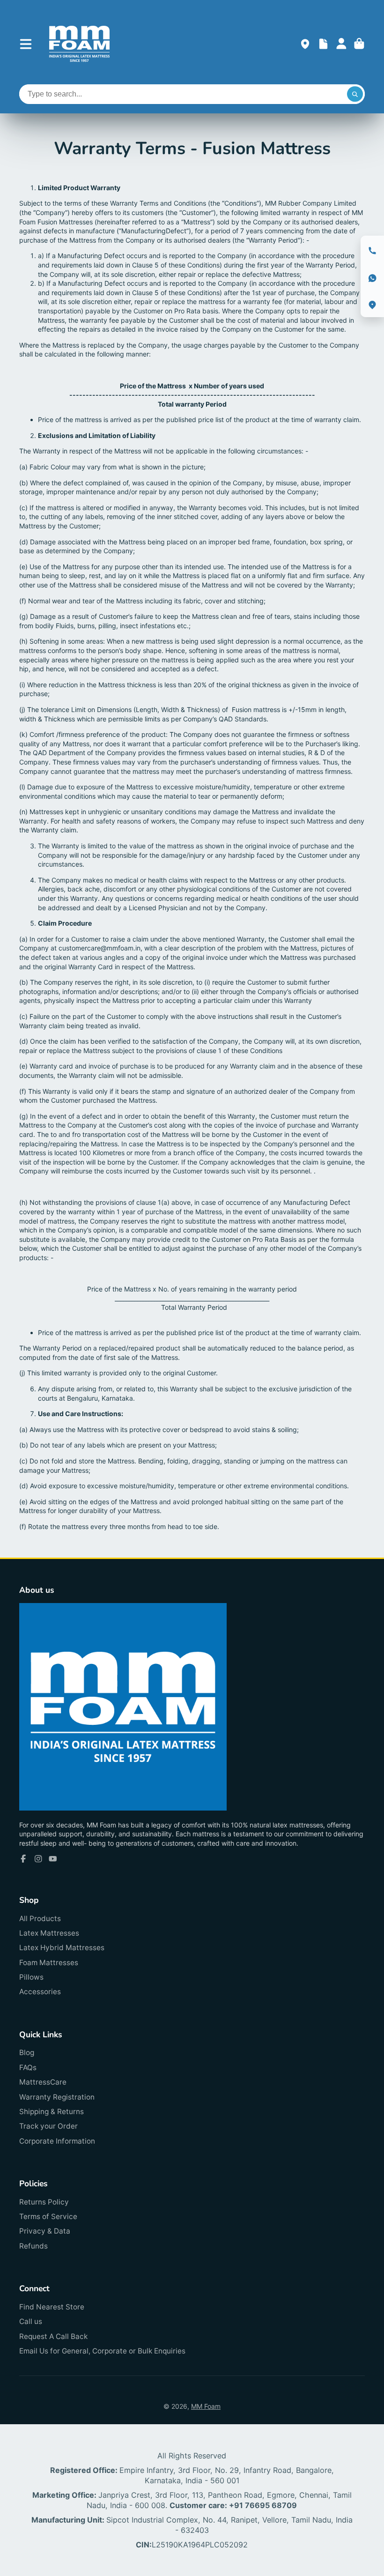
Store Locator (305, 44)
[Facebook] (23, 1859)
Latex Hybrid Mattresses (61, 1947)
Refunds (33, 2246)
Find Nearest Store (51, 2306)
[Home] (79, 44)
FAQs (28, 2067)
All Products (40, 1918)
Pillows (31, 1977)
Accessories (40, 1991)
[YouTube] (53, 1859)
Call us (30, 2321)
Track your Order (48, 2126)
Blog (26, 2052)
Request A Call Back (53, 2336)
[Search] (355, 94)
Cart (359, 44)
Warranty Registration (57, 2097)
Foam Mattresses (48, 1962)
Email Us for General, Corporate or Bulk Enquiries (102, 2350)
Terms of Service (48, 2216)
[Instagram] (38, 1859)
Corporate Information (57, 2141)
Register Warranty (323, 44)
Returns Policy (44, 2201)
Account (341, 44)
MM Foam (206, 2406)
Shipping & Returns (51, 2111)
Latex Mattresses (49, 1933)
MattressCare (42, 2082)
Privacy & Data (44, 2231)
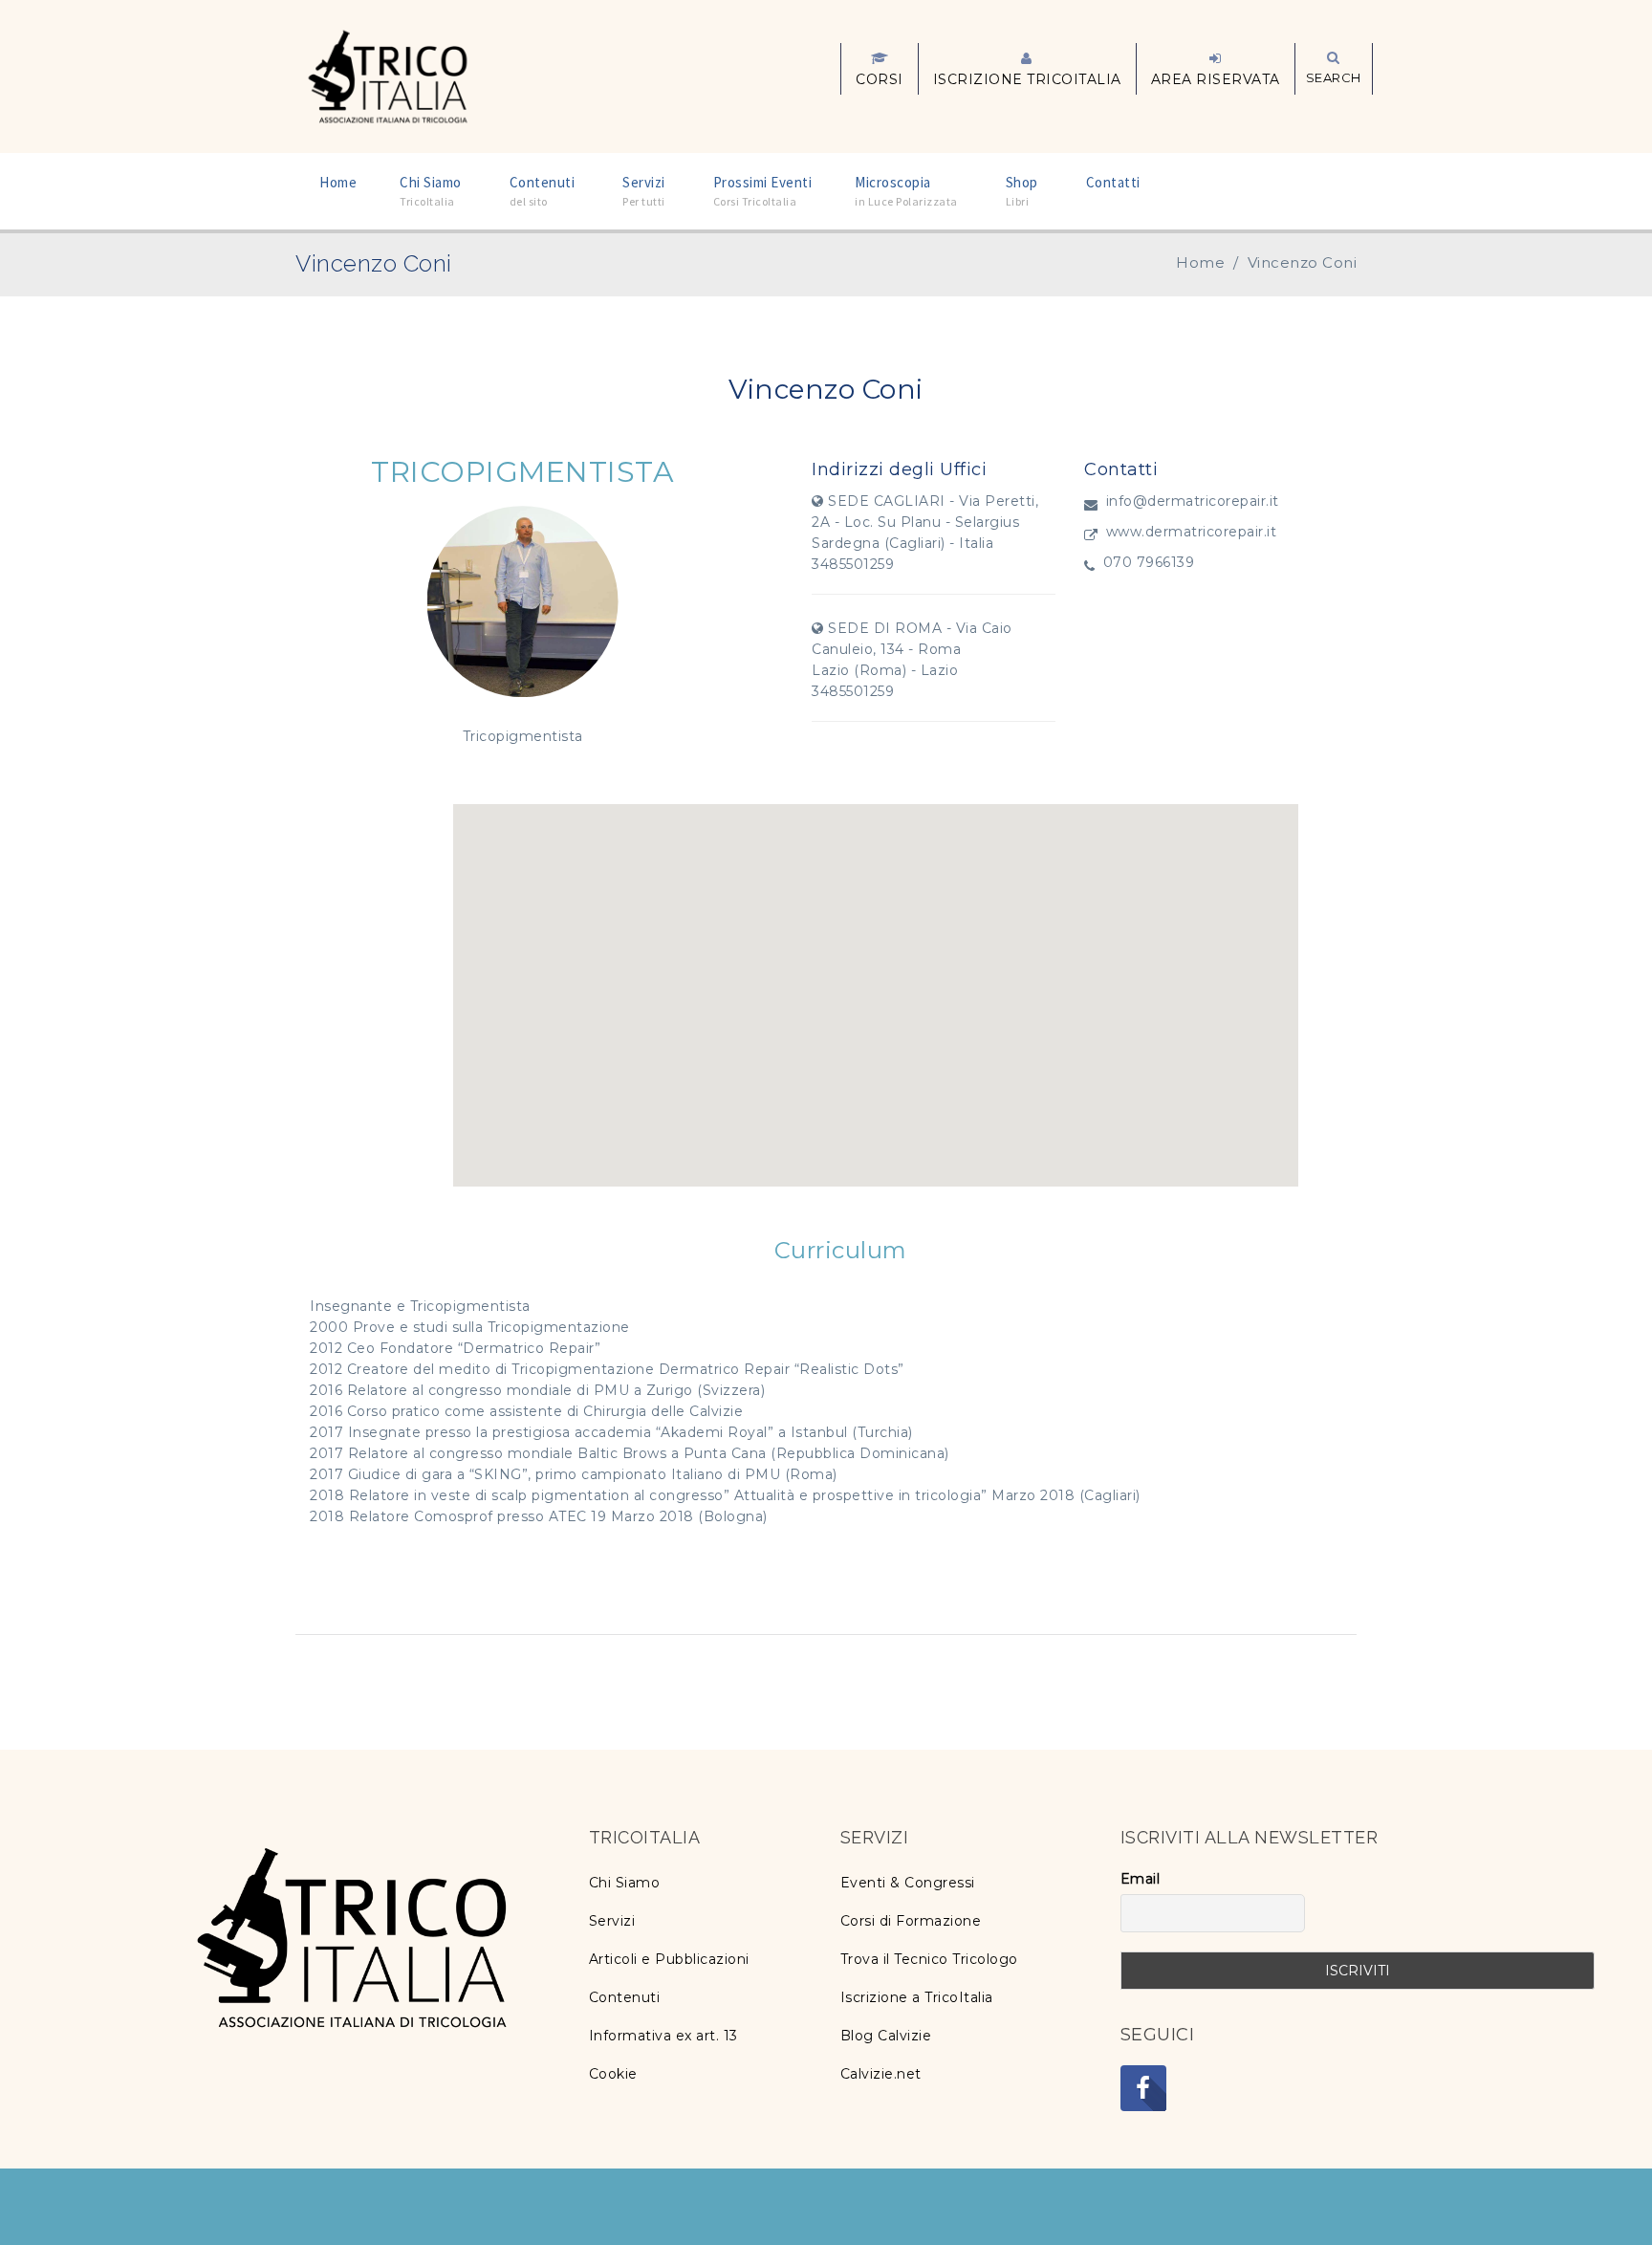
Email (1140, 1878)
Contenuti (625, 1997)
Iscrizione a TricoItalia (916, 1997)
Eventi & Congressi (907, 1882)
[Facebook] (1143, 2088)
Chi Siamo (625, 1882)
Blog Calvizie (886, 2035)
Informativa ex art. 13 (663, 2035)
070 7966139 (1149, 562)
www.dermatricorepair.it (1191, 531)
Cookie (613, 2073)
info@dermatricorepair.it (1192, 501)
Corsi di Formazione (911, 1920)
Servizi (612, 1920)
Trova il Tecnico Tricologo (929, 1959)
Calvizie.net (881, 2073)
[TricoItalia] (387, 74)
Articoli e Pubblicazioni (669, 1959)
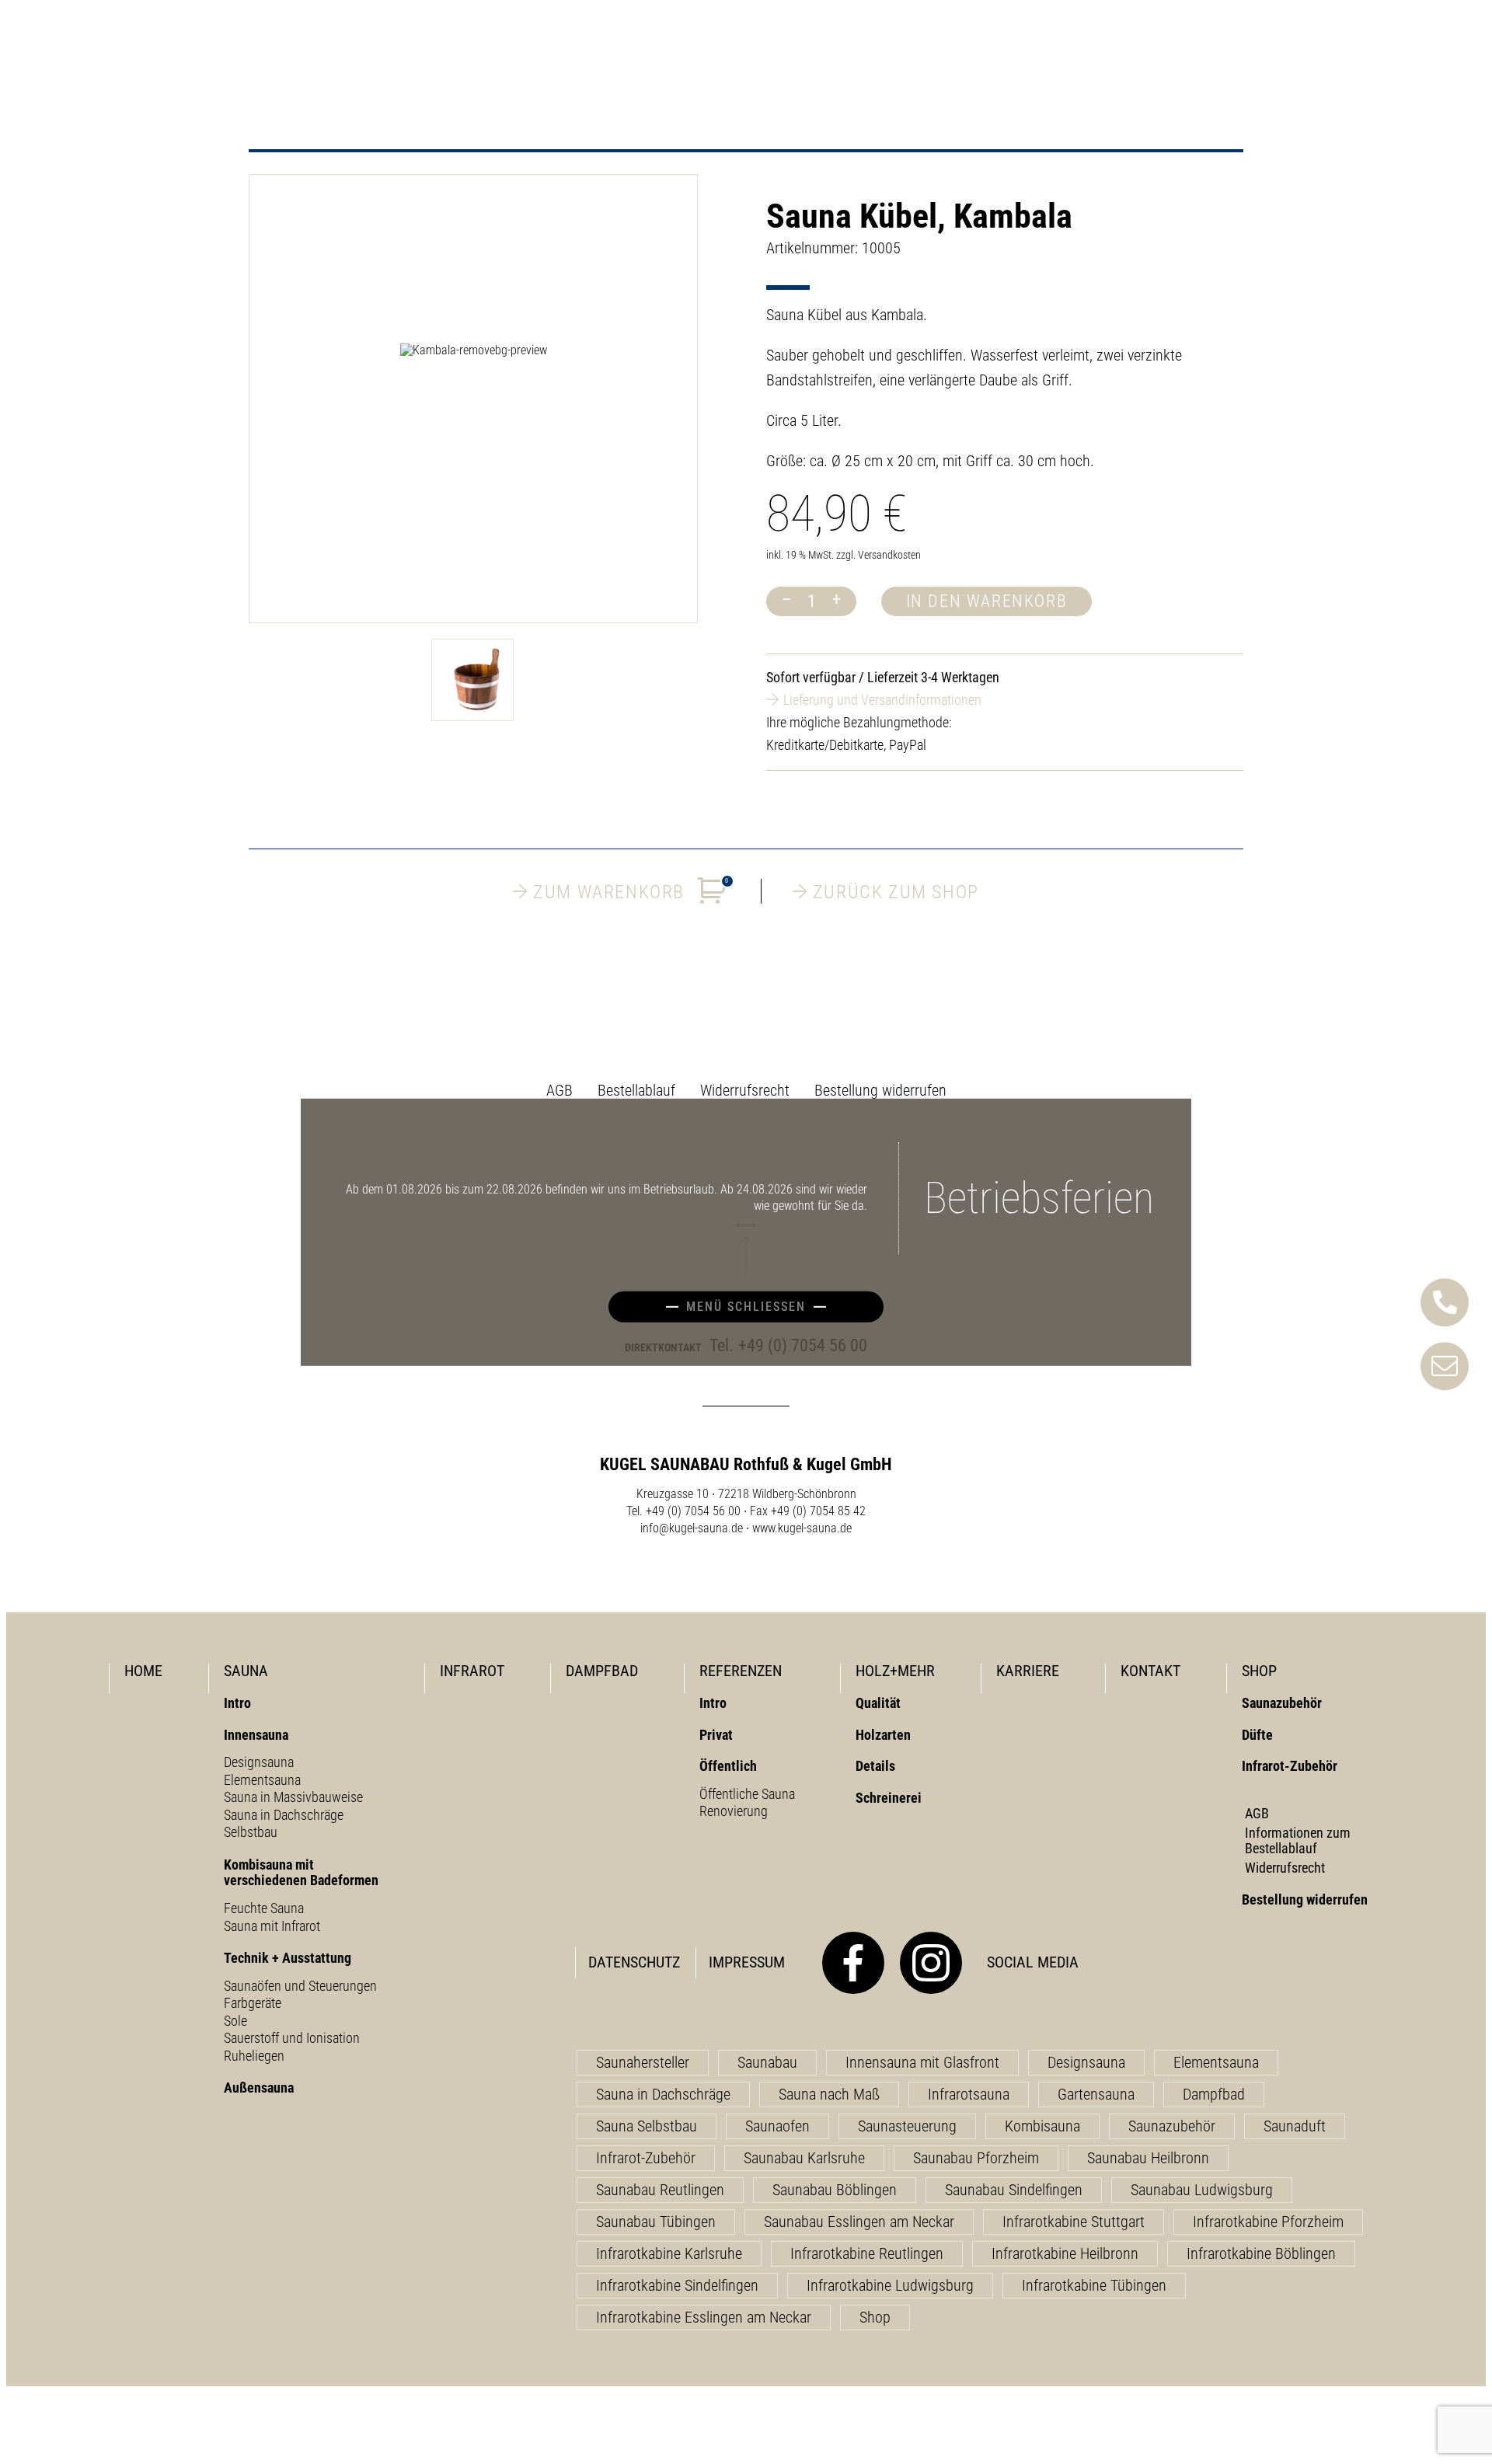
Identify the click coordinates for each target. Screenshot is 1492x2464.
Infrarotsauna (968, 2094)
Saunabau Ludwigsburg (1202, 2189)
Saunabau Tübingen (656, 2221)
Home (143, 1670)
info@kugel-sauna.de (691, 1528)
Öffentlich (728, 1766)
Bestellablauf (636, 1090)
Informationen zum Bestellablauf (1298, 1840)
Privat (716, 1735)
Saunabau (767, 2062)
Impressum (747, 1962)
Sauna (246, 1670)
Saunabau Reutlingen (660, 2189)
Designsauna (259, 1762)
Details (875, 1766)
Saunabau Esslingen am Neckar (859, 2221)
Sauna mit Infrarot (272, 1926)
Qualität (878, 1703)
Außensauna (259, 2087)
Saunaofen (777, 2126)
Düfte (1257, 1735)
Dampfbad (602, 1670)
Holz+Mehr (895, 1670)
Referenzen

################

→ TRY IT: Leaving each image aside, repeat the listing above exactly.

→ ANSWER SPACE:
Store Locator (305, 44)
[Facebook] (23, 1859)
Latex Hybrid Mattresses (61, 1947)
Refunds (33, 2246)
Find Nearest Store (51, 2306)
[Home] (79, 44)
FAQs (28, 2067)
All Products (40, 1918)
Pillows (31, 1977)
Accessories (40, 1991)
[YouTube] (53, 1859)
Call us (30, 2321)
Track your Order (48, 2126)
Blog (26, 2052)
Request A Call Back (53, 2336)
[Search] (355, 94)
Cart (359, 44)
Warranty Registration (57, 2097)
Foam Mattresses (48, 1962)
Email Us for General, Corporate or Bulk Enquiries (102, 2350)
Terms of Service (48, 2216)
[Instagram] (38, 1859)
Corporate Information (57, 2141)
Register Warranty (323, 44)
Returns Policy (44, 2201)
Account (341, 44)
MM Foam (206, 2406)
Shipping & Returns (51, 2111)
Latex Mattresses (49, 1933)
MattressCare (42, 2082)
Privacy & Data (44, 2231)
Email (1140, 1878)
Contenuti (625, 1997)
Iscrizione a TricoItalia (916, 1997)
Eventi & Congressi (907, 1882)
[Facebook] (1143, 2088)
Chi Siamo (625, 1882)
Blog Calvizie (886, 2035)
Informativa ex art. 13 (663, 2035)
070 7966139 (1149, 562)
www.dermatricorepair.it (1191, 531)
Cookie (613, 2073)
info@dermatricorepair.it (1192, 501)
Corsi di Formazione (911, 1920)
Servizi (612, 1920)
Trova il Tecnico Tricologo (929, 1959)
Calvizie.net (881, 2073)
[TricoItalia] (387, 74)
Articoli e Pubblicazioni (669, 1959)
Identify the click coordinates for each target. Screenshot is 1492x2464.
Infrarotsauna (968, 2094)
Saunabau Ludwigsburg (1202, 2189)
Saunabau Tübingen (656, 2221)
Home (143, 1670)
info@kugel-sauna.de (691, 1528)
Öffentlich (728, 1766)
Bestellablauf (636, 1090)
Informationen zum Bestellablauf (1298, 1840)
Privat (716, 1735)
Saunabau (767, 2062)
Impressum (747, 1962)
Sauna (246, 1670)
Saunabau Reutlingen (660, 2189)
Designsauna (259, 1762)
Details (875, 1766)
Saunabau Esslingen am Neckar (859, 2221)
Sauna mit Infrarot (272, 1926)
Qualität (878, 1703)
Außensauna (259, 2087)
Saunaofen (777, 2126)
Düfte (1257, 1735)
Dampfbad (602, 1670)
Holz+Mehr (895, 1670)
Referenzen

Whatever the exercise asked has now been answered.